Cardio-oncology is at the intersection of cardiology and oncology, focusing
on an emerging dual mandate of optimizing outcomes in cancer therapies and
minimizing associated cardiovascular toxicity. The cardiovascular consequences of
cancer treatment include anthracyclines, trastuzumab, and checkpoint inhibitors,
covering the spectrum of asymptomatic myocardial injury through overt heart failure
and arrhythmias. These complications have a great impact on the quality of life and
survival of cancer patients, and thus, early identification and proactive management are
necessary. Robust serum biomarkers have become indispensable tools for risk
stratification, early diagnosis, and therapeutic monitoring, providing a non-invasive and
cost-effective approach to patient management. Traditional biomarkers, such as cardiac
troponins and natriuretic peptides, remain the mainstay for detecting myocardial injury
and cardiac dysfunction. Troponins are very sensitive and specific markers of acute and
cumulative cardiotoxic effects of therapies. Natriuretic peptides, including B-type
natriuretic peptide (BNP) and N-terminal proBNP (NT-proBNP), are important for the
diagnosis and monitoring of heart failure. However, these biomarkers are often unable
to detect subclinical cardiotoxicity or to fully capture the complex pathophysiological
mechanisms underlying cancer therapy-induced cardiac injury. In doing so, emergent
biomarkers have expanded the horizon of cardio-oncology beyond the earlier simplistic
diagnostic and prognostic limitations. Galectin-3 and soluble ST2, with their potential
roles in fibrosis and myocardial stress, indicate early stages of cardiac remodeling.

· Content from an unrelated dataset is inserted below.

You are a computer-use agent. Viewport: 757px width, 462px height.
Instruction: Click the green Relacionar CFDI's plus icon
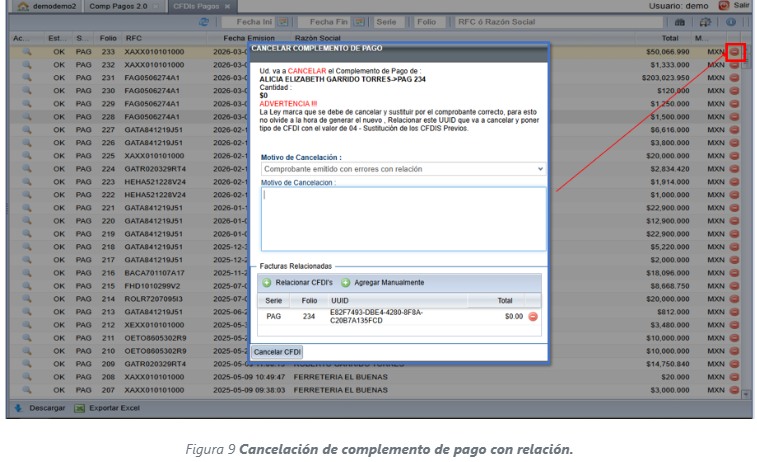tap(266, 283)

GDF-15, one of the related inflammation biomarkers, has become more useful in its
ability to forecast adverse cardiovascular consequences in cancer patients undergoing
cardiotoxic treatments. In addition, circulating microRNAs (miRNAs), small noncoding RNAs, have emerged as highly specific and sensitive indicators of myocardial stress and injury. Among these, miR-126, miR-208, and miR-34a are notably
interesting as they play roles in detecting subclinical cardiotoxicity and provide insight
into disease progression. Advances in proteomics, metabolomics, and multi-biomarker
panel technologies have further helped to enhance serum biomarkers. High-throughput
omics platforms also help in the discovery of previously uncharacterized biomarkers
and clarify the molecular mechanisms of cardiotoxicity.
Keywords: B-type natriuretic peptide, Cardiac biomarker, Cardiac troponins, Cardio-oncology, Cardiotoxicity, Cytokines, Tyrosine kinase inhibitor.